Kötü bir karneyle karşılaşan ailelerin çocuklarını suçlamak, yargılamak yada tatilde ders çalışmaya zorlamak yerine yetersiz olduğu dersleri nasıl düzeltmesi gerektiği konusunda yardımcı olmaları gerektiği bildirildi.
Selçuk Üniversitesi Ahmet Keleşoğlu Eğitim Fakültesi Eğitim Bilimleri Bölümü Öğretim Üyesi Doç. Dr. Ali Murat Sünbül, karnenin öğrencinin birinci dönemdeki durumuyla ilgili bilgiler veren bir uygulama olduğunu belirterek, “Karneyi çocuk için bir yargılama, sorgulama ya da geçmişin hesabını sorma şeklinde algılamamalıyız. Karne, gelecek dönemle ilgili çalışma alışkanlıkları ile ilgili fikir verme aracı olarak kullanılmalıdır. Bu nedenle çocuk üzerinde olumsuz davranışlar sergilenmemelidir. Bu çocuk üzerinde geri dönülemez psikolojik tahribata neden olabilir” dedi. Yapılan yanlışlardan en önde geleninin çocuğun başarılı yaşıtlarıyla kıyaslanması olduğunu ifade eden Doç. Dr. Ali Murat Sünbül, “Çocuğu başarılı öğrencilerle karşılaştırma, kötü not alan öğrencinin olumsuz tarafını ön plana çıkarma, ‘Sen busun, senden adam olmaz’ şeklinde ifadeler, çocuğun kişiliğinin gelişmesinde büyük yara açar. Bunun yerine çocuğu motive edecek ve kötü notlarını nasıl telâfi edebileceği yönünde motive edici davranışlarda bulunulması gerekiyor” şeklinde konuştu.

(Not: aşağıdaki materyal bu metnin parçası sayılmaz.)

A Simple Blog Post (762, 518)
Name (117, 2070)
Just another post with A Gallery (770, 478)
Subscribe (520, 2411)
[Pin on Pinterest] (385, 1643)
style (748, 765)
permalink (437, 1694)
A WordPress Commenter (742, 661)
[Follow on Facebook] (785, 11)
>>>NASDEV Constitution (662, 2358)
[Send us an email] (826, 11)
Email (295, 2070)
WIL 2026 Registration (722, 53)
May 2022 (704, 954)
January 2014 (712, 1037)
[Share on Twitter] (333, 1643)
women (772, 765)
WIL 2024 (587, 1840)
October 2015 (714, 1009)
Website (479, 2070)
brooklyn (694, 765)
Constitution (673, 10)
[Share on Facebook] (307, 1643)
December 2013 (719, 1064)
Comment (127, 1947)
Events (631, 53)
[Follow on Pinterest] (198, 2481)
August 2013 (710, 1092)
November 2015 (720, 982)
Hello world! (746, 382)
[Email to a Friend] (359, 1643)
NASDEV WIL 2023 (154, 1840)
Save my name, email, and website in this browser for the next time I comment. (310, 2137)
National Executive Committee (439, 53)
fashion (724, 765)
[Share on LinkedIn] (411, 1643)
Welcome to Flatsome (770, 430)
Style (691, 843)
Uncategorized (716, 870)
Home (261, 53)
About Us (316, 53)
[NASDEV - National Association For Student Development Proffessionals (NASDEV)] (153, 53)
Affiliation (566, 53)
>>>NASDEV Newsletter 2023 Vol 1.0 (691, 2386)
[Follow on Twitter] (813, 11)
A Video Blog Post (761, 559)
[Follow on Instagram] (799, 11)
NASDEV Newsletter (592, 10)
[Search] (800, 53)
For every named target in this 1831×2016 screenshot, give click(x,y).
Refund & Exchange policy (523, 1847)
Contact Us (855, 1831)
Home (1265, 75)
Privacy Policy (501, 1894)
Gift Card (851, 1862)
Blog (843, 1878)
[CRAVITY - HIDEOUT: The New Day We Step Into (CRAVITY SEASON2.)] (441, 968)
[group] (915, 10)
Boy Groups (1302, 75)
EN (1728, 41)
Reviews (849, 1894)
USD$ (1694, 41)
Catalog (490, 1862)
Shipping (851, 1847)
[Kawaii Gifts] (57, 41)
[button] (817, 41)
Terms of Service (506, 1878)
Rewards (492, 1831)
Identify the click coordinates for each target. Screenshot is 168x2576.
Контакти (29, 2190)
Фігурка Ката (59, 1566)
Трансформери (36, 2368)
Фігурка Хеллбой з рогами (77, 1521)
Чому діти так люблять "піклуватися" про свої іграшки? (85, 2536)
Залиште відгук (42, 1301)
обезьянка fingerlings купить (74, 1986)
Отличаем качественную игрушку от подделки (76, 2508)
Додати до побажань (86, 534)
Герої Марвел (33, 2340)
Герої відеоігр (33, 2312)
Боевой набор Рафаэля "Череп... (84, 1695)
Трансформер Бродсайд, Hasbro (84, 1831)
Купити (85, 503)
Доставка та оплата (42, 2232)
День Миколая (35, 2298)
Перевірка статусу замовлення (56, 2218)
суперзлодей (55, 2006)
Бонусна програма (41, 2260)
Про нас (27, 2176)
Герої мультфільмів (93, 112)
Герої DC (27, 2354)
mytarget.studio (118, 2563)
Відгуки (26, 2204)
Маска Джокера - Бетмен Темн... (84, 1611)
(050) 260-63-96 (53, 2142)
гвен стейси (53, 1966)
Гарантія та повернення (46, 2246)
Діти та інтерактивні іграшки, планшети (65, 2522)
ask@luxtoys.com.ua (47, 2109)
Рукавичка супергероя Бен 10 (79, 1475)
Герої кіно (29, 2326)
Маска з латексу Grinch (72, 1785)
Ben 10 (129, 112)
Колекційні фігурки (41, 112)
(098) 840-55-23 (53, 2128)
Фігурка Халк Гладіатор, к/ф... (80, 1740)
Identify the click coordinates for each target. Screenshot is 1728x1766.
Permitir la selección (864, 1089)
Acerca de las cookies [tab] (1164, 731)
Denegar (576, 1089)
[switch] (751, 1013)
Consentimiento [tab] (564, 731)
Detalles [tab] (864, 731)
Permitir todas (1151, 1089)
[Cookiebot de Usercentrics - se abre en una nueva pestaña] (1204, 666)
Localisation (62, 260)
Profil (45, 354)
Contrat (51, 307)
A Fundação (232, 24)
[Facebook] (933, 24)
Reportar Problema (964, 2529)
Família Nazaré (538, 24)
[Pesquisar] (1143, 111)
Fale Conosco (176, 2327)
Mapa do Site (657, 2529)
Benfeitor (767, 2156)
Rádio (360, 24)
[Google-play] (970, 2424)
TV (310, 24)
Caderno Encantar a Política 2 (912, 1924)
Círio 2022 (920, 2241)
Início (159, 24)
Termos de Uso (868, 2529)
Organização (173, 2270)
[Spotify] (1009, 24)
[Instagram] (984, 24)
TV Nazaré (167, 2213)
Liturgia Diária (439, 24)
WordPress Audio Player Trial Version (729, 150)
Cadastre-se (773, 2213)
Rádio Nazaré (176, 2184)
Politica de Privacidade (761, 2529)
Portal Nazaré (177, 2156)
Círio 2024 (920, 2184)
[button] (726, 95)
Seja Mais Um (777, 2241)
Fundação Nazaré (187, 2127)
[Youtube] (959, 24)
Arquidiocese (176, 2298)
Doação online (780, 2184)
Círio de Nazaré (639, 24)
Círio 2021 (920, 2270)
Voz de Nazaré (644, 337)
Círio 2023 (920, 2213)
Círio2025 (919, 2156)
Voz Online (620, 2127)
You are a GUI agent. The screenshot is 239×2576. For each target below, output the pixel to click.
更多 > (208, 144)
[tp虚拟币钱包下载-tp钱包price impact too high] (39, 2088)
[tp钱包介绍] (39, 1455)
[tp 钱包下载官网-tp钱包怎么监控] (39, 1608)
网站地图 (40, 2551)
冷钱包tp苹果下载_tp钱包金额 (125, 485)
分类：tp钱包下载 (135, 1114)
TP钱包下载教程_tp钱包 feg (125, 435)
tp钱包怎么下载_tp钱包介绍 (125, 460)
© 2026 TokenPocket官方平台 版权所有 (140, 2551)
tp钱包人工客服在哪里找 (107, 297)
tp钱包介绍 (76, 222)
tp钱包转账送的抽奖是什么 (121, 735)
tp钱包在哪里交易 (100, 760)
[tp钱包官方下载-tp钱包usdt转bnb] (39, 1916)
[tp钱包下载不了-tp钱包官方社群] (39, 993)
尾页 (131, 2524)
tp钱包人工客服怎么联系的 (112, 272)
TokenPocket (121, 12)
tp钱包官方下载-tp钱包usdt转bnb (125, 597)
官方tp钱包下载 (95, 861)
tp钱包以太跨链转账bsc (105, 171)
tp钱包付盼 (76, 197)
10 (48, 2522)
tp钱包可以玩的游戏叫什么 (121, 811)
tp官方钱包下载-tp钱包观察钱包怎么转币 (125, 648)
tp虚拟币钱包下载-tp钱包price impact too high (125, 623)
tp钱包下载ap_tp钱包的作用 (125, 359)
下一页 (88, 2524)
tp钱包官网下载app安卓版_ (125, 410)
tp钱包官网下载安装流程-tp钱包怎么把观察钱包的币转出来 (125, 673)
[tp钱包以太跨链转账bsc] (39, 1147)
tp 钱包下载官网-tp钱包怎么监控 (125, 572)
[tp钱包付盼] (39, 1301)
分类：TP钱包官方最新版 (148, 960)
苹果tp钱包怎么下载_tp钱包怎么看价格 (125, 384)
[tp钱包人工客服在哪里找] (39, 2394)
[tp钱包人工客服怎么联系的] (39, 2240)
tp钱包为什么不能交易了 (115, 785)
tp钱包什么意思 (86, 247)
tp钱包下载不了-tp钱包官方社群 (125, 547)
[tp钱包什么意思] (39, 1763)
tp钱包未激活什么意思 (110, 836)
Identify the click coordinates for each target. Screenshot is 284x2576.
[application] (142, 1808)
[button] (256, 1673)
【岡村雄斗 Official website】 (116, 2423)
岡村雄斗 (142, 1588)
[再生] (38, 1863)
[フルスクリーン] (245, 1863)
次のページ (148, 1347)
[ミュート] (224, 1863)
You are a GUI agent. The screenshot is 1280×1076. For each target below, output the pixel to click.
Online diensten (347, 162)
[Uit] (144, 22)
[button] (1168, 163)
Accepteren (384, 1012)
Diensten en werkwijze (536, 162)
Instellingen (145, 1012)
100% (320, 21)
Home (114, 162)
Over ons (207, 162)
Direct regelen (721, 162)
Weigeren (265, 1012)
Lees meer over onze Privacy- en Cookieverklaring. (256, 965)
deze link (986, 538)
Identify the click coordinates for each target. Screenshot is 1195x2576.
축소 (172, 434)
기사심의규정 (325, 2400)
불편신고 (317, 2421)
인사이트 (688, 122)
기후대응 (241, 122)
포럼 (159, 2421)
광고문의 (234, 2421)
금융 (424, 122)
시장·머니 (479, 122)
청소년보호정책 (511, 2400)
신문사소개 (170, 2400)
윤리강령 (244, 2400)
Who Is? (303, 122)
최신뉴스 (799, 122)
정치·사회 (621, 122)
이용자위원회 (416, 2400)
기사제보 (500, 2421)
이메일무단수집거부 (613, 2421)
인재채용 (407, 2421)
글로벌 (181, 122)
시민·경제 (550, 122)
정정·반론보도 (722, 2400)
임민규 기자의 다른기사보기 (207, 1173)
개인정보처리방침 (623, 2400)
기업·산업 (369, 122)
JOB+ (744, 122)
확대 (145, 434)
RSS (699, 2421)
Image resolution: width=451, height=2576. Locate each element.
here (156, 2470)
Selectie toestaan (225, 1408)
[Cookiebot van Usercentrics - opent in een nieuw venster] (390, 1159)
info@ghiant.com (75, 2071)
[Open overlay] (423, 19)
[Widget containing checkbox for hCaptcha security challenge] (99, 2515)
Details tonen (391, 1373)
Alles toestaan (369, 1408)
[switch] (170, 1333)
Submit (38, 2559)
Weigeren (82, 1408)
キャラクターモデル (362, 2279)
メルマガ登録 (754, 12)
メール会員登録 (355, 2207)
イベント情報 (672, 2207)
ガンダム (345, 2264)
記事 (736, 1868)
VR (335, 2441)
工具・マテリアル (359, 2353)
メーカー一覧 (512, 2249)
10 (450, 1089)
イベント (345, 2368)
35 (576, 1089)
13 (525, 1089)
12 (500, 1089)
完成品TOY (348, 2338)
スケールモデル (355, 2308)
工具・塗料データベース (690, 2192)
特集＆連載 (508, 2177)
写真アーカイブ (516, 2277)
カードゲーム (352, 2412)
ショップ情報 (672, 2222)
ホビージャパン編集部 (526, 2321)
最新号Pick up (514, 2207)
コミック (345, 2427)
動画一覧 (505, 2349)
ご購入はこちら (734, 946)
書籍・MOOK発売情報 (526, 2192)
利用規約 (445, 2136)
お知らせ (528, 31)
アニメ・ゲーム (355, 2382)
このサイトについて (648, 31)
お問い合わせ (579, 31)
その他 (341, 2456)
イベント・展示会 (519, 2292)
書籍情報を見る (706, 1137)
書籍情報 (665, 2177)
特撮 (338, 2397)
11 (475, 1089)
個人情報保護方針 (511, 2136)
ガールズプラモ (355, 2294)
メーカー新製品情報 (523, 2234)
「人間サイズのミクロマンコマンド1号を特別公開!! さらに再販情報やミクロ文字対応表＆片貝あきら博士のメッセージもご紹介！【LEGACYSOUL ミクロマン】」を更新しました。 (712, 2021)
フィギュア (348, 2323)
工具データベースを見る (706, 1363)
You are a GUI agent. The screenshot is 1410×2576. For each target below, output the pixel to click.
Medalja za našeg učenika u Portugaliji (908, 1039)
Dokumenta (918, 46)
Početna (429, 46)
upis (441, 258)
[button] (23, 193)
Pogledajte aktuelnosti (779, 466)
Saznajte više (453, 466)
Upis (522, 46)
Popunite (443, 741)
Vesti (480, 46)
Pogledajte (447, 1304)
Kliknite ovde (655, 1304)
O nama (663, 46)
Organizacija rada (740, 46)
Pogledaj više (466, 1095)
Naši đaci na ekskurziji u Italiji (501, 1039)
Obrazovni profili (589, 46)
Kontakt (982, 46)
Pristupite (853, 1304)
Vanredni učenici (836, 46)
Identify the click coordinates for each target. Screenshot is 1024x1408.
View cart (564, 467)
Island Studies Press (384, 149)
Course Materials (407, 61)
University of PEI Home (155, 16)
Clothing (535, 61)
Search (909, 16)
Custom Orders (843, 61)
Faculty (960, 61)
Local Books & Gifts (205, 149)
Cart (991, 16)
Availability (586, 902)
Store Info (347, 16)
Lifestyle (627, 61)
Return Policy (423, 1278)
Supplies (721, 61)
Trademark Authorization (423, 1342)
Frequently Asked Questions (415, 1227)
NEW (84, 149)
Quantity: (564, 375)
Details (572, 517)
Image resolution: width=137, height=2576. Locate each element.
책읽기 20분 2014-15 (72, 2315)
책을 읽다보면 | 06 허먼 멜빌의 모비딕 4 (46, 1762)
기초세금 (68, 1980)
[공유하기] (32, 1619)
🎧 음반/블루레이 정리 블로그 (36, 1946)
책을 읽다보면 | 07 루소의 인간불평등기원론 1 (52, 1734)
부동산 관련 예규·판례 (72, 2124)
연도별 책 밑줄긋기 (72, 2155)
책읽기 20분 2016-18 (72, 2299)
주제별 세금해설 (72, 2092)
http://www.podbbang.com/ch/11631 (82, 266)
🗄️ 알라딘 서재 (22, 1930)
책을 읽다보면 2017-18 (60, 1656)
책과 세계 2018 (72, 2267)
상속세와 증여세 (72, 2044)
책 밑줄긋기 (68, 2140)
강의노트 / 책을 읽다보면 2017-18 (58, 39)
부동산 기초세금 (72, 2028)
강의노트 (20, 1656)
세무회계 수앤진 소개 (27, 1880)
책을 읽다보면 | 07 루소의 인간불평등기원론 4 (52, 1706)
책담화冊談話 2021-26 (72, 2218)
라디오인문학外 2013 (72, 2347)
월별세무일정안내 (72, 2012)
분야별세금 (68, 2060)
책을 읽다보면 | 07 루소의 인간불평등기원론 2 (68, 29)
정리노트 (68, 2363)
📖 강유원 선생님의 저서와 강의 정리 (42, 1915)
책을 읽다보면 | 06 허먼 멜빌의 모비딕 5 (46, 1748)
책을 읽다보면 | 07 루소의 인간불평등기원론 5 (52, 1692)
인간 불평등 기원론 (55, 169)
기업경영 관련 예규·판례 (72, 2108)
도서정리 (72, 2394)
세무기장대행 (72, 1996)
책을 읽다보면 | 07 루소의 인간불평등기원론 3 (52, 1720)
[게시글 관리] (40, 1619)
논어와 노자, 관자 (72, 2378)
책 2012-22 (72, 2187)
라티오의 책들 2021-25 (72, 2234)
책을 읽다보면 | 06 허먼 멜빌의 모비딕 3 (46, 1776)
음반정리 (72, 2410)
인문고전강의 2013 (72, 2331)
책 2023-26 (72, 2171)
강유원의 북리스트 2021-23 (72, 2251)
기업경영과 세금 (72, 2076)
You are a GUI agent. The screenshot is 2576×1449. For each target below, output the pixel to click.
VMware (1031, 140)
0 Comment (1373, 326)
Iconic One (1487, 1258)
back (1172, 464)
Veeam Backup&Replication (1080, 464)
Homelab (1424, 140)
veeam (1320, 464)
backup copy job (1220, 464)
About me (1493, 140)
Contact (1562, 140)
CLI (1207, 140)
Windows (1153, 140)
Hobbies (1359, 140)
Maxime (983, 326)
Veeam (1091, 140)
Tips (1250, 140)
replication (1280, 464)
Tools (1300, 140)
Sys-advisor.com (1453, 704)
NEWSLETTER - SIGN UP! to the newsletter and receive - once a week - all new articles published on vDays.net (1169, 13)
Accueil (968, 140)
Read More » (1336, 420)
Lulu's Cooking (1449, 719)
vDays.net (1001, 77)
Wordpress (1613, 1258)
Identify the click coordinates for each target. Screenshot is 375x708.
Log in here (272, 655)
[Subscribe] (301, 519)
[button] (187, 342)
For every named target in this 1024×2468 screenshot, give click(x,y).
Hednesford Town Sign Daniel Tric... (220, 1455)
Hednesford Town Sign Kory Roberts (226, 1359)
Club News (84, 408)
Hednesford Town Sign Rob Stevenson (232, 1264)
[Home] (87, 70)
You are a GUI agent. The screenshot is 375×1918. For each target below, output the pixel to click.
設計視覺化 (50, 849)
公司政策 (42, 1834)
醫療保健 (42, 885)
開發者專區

KARNENİN TELÂFİSİ VAR, AMA ÇOCUĞUN YOK
Karnedeki notların telafi edilebilir bir şey olduğunu ve velilerin bunu böyle kabullenmesi gerektiğini vurgulayan Sünbül, “Karnedeki notların telâfisi var. Belli bir sistemle ikinci dönem bu kötü notlar düzeltilebilir. Ama unutulmamalıdır ki çocuklarımızın telâfisi yok. Notları kötü diye cezalandırdığımız, aşağıladığımız çocuklarımızın psikolojilerinde oluşan büyük tahribatın bir telâfisi yok. Bu kötü davranışların sonuçlarını her gün ekranlardan izliyoruz. Bunları yaşamamak adına notları bir sonuç olarak değil bir süreç olarak görmeli ve bu sürece bizler de aktif olarak katılmalıyız. Çocuğumuzun başarılı olmasını istiyorsak kendimizi ondan soyutlamamalı, eve geldiğimizde onunla ilgilenmeli ve gerek okulda yaptıkları, gerekse dersleri ile ilgili onunla konuşmalıyız. Bu davranışımızla çocuğumuza akademik bir sorumluluk kazandırmış oluruz. Yapılan araştırmalarda başarılı öğrencilerin zekâdan çok akademik sorumluğunun ağır bastığı görüldü” dedi.